É importante distinguir entre uma pessoa sem-vergonha por necessidade ou estratégia social e aquela que se aproveita de sua desfaçatez para enganar ou se beneficiar de maneira oportunista e injusta. O primeiro tipo pode ser visto como ousado, determinado ou destemido, enquanto o segundo é falso, antiético e manipulador ou mesmo um cara de pau.
Diante do exposto, pode-se concluir que “cara de pau” é um traço de caráter que pode ser tanto uma característica positiva quanto um defeito, dependendo, evidentemente, da forma como se manifesta. Na sociedade, muitas pessoas que se destacam, seja no mundo profissional, artístico ou político, possuem essa característica de ousadia combinada com restrição da vergonha. No entanto, quando esse comportamento ultrapassa o limite do respeito e da ética, ele pode ser malvisto e prejudicar a reputação do indivíduo.
Comparativamente, os designados como mau-caráter têm atitudes que envolvem mentira, manipulação e desonestidade. Agem com intenções que prejudicam outras pessoas deliberadamente. Não apenas ignoram convenções sociais, mas violam princípios éticos conscientemente. Estão dispostos a enganar, trapacear e lesar terceiros para alcançar seus objetivos.
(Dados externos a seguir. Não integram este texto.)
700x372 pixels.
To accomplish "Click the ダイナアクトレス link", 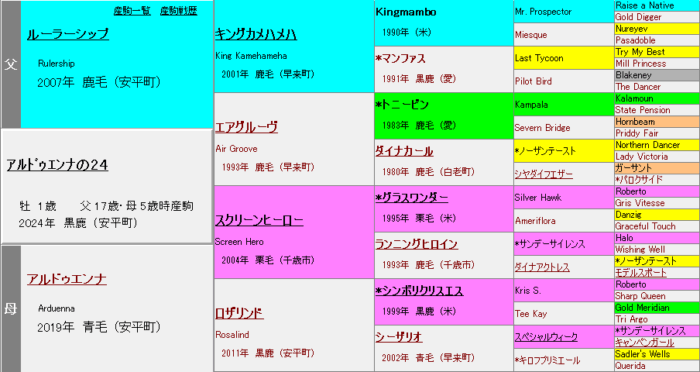I will [542, 267].
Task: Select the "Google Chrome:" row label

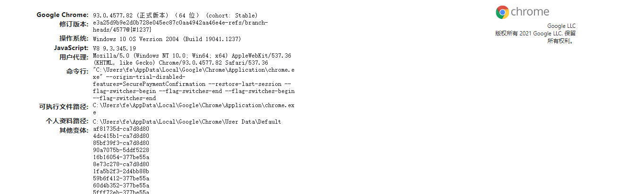Action: coord(62,15)
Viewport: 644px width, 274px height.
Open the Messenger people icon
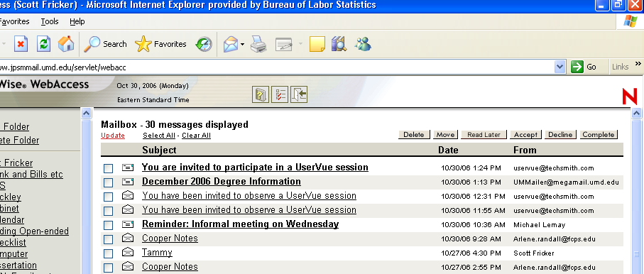[x=363, y=44]
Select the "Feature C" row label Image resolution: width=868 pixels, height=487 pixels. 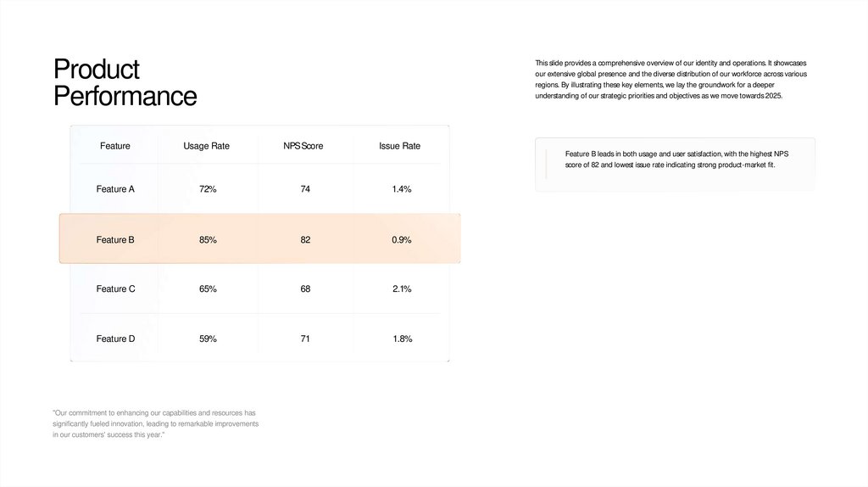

Enquanto o “cara de pau”, conforme já vimos, pode ser apenas alguém sem vergonha, que insiste em aproveitar uma oportunidade sem medo do ridículo, o mau-caráter ultrapassa os limites morais, explorando situações e pessoas de forma premeditada e egoísta, buscando sempre tirar proveito. Um exemplo prático seria um indivíduo que pede um favor exagerado, como pegar carona todos os dias sem oferecer ajuda para o combustível. Isso pode ser uma atitude “cara de pau”, mas não necessariamente maldosa. Já alguém que mente sobre uma dívida para não pagar ou prejudica intencionalmente um colega de trabalho para subir de cargo está agindo com mau-caráter.
Em ambos os casos, guardando-se as devidas distinções, tanto o cara de pau quanto o mau caráter, são tipos humanas que estão aí muitas vezes abaixo do nosso queixo, nos rondando continuamente, preparando o terremos ou oportunidades para dá o golpe. Em sendo assim, do pinto de vista das relações humanas o cara de pau é bem menos ofensivo e danoso que o mau caráter.